Quand les syndicats sont reconnus, cela se traduit non seulement par le fait qu’ils sont invités aux discussions, mais aussi par des avantages divers. Il existe non seulement la possibilité d’être représenté et de bénéficier de protections légales, en tant que délégués du personnel, délégués au CE avec en prime la gestion du petit pécule des œuvres sociales, délégué syndical et représentant au conseil d’administration dans les grandes entreprises ou le secteur public, ou encore d’être présent dans des organismes comme la Sécurité Sociale, les caisses de retraites complémentaires, de siéger dans les conseils économiques et sociaux et dans des commissions de toutes sortes dépendant du gouvernement. La reconnaissance des syndicats à un certain niveau leur permet ainsi de s’offrir l’équivalent à de nombreux permanents ou quasi-permanents qu’ils ne pourraient sinon pas se payer.

Indépendance à l’égard de l’Etat et des patrons...

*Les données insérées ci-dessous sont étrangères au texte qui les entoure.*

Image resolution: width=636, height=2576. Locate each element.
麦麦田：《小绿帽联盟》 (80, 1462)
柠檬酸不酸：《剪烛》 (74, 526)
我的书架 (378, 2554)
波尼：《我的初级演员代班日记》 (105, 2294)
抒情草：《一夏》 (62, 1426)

Ils reçoivent également un financement au titre de la formation syndicale et Fillon a dernièrement annoncé qu’il voulait relancer en janvier la discussion sur le financement des syndicats. « Si nous voulons des syndicats forts et responsables, leur financement doit être assuré et transparent », a-t-il affirmé.

On pourrait penser qu’il est bien normal que les patrons versent un peu de leur argent et que ce qui subsiste de « l’Etat providence » (toujours au moins aussi providentiel qu’avant pour les patrons), après des années d’attaques au nom du libéralisme, contribue à la survie syndicale. Mais ce serait oublier que ce fonctionnement est destiné à infléchir la politique des appareils syndicaux en accroissant leur dépendance. Dans le contexte actuel, les rencontres avec le patronat et le gouvernement prennent un intérêt qui n’a plus rien à voir avec la défense des salariés.

Quand les travailleurs avaient organisé leurs premiers syndicats, leur principe de base était : indépendance totale vis-à-vis des patrons et de l’Etat. Cela commençait par l’indépendance financière. Ils avaient mis sur pied des caisses de solidarité, en cas de maladie, de veuvage, pour venir en aide à un camarade ou sa famille. En cas de grève pour tenir le plus longtemps possible face à la direction de l’usine. Les décennies qui viennent de s’écouler ont mis à mal cette boussole.

...ou à l’égard des travailleurs ?

A côté d’une aide au financement, la multiplication des rencontres autour du tapis vert contribue de fait à détacher peu à peu les militants syndicalistes de leur milieu d’origine, avec l’espoir pour leurs adversaires qu’ils seront davantage soumis à la pression de la direction de l’entreprise ou du patronat en général qu’à celle de ses salariés. Plus les syndicats se prêtent au jeu, et plus ils deviennent finalement indépendants de la classe ouvrière : ils lui rendent de moins en moins de comptes. Par contre, pour continuer à mériter la reconnaissance et les financements qui l’accompagnent, ils doivent donner des gages et démontrer leur capacité à amortir les coups de colère des salariés. Comme en mai-juin dernier…

La bourgeoisie et son Etat exercent leur pression pour infléchir en fonction de leurs intérêts le rôle des directions syndicales et leur faire jouer celui de courroie de transmission entre le patronat et les salariés, pour les transformer en « partenaires sociaux », selon le langage du Medef et du gouvernement. Les travailleurs doivent aussi exercer leur pression et ne doivent pas renoncer à exercer leur contrôle sur ceux qui prétendent parler en leur nom. Et selon les circonstances, ils doivent même prendre directement leurs intérêts en main, en s’organisant par-dessus la tête des syndicats pour diriger eux-mêmes leurs propres luttes.